• Passage:
################

[kde-linux] User style sheet no longer with Konqueror 4.9+

Robin Atwood robin.atwood at attglobal.net
Mon Dec 17 14:38:30 UTC 2012


On Monday 17 Dec 2012, Duncan wrote:
> Robin Atwood posted on Sun, 16 Dec 2012 19:50:30 +0800 as excerpted:
> > Since forever I have used a simple user style-sheet to force
> > black-on-white default on web pages. This is necessary because I have a
> > light-on-dark colour scheme and text can be unreadable if the background
> > is defaulted. The CSS is not fancy, e.g.
> > 
> > body {
> > 
> >   background-color: white; color: black;
> > 
> > }
> > 
> > INPUT {
> > 
> >   background-color: #E1E7FD;
> >   color: black;
> > 
> > }
> > 
> > Since about KDE 4.9 it is now completely ignored. Anyone else notice
> > this?
> 
> FWIW, I too prefer light on dark.  But I wanted /some/ color, just
> enforcing light on dark, not the other way, and (as you mention) dealing
> with sites that set one of foreground/text or background, but not both.
> So I ended up with a different solution, which may or may not be suitable
> for you.

################

• Work request 1:
In the Konqueror style sheet post, since about which KDE version has the user style sheet been completely ignored?
• Work request 2:
Please pick up the Konqueror style sheet post after its final sentence and continue it.

• Supplied information:

################

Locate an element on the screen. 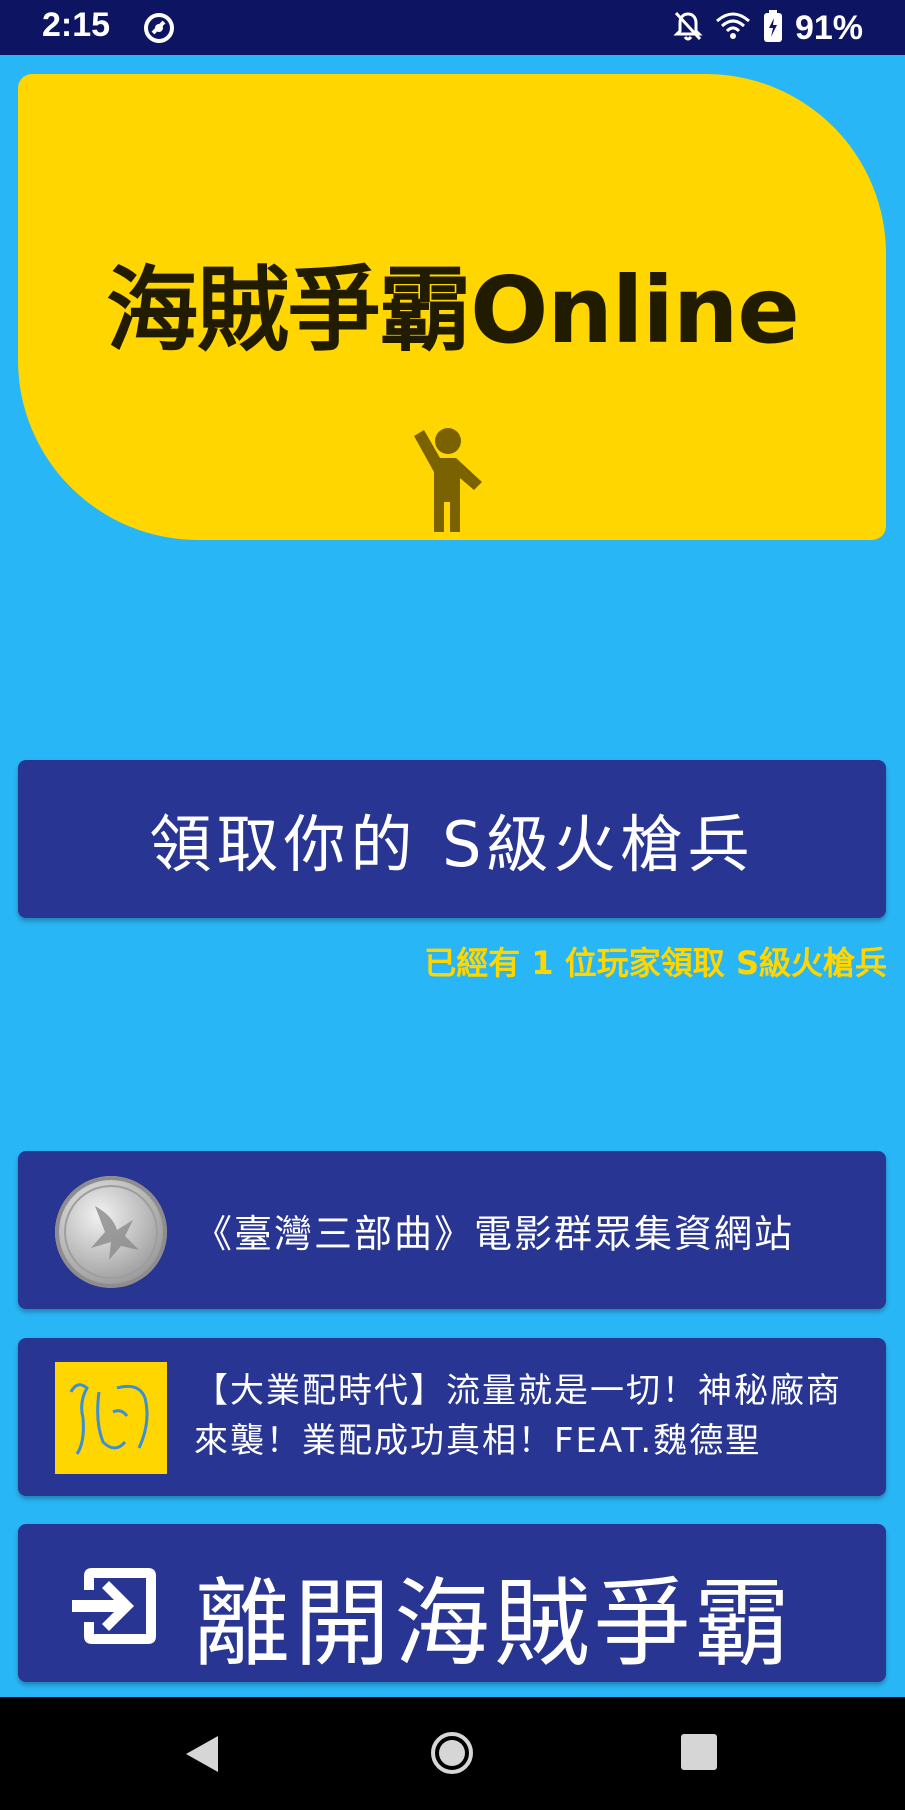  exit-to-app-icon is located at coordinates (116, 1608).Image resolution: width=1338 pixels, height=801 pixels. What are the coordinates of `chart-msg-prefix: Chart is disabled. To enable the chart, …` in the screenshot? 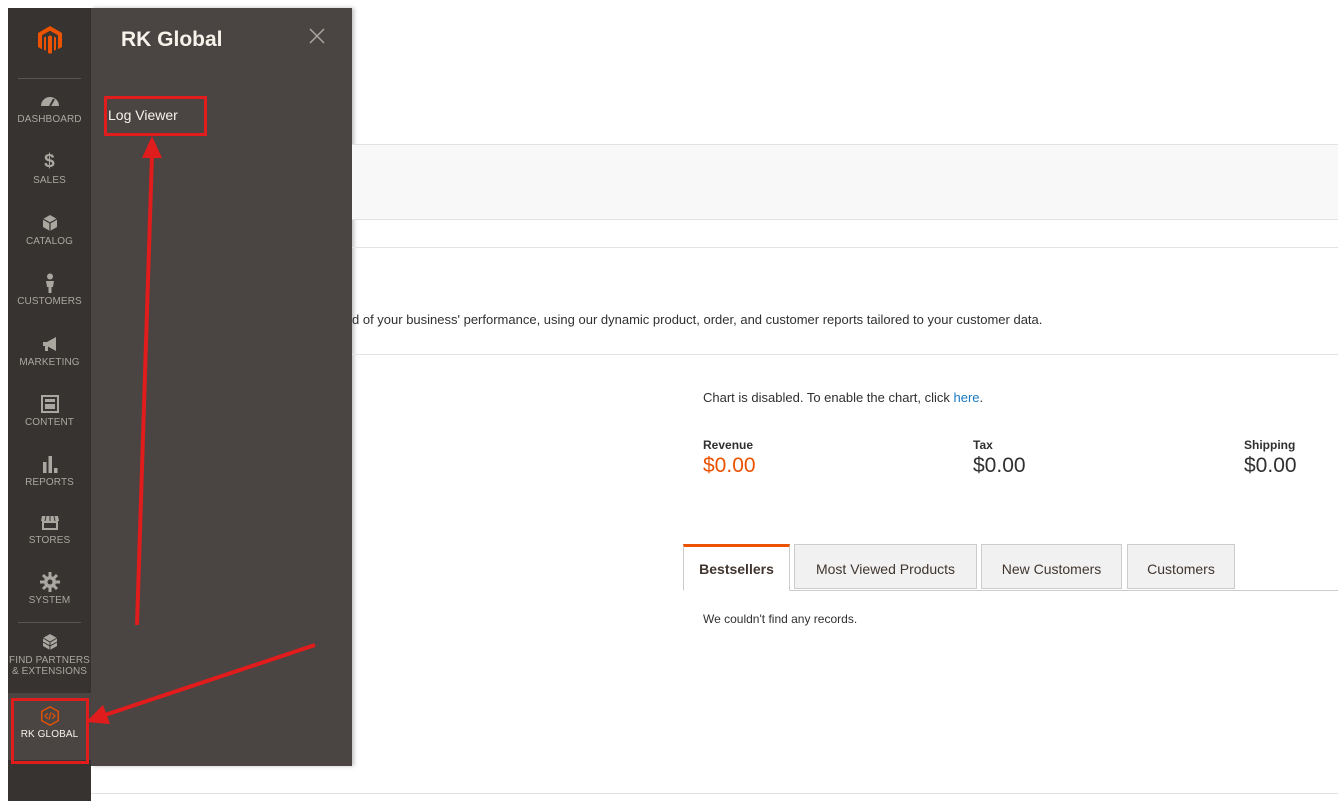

################

• Task response 1:
Since about KDE 4.9.

• Task response 2:
> 
> What I do is use a web proxy, privoxy, running on localhost (the same
> computer).  The browser then uses privoxy, thus making the solution
> browser agnostic, a fact that helped greatly when I decided to switch to
> firefox from konqueror.  (I could go into the reasons, but suffice it to
> say I'm not happy with the security treatment konqueror gets, compared to
> a "real" browser.)
> 
> Here's the privoxy home page: http://www.privoxy.org
> 
> The biggest down side is that privoxy won't filter secure connections
> (there's a way to do it, but it's complicated and has other risks, so I
> haven't), so they normally stay at defaults.  However, it seems that most
> sites, banks, online purchasing, etc, that bother with secure connections
> are written well enough that while I might get irritating black on white,
> they *DO* set BOTH foreground and background if they set one of them, so
> at least they're generally readable.
> 
> The big upside is that privoxy, formerly known as junkbuster, works great
> for filtering ads and other irritants as well, and that if the filters
> break for some reason, they're under my control so I can either bypass
> the proxy or rewrite the filters as necessary.  Of course modifying the
> filters does require a bit of patience and skill with regular
> expressions, but if you're not upto that, just use the bypass where
> necessary.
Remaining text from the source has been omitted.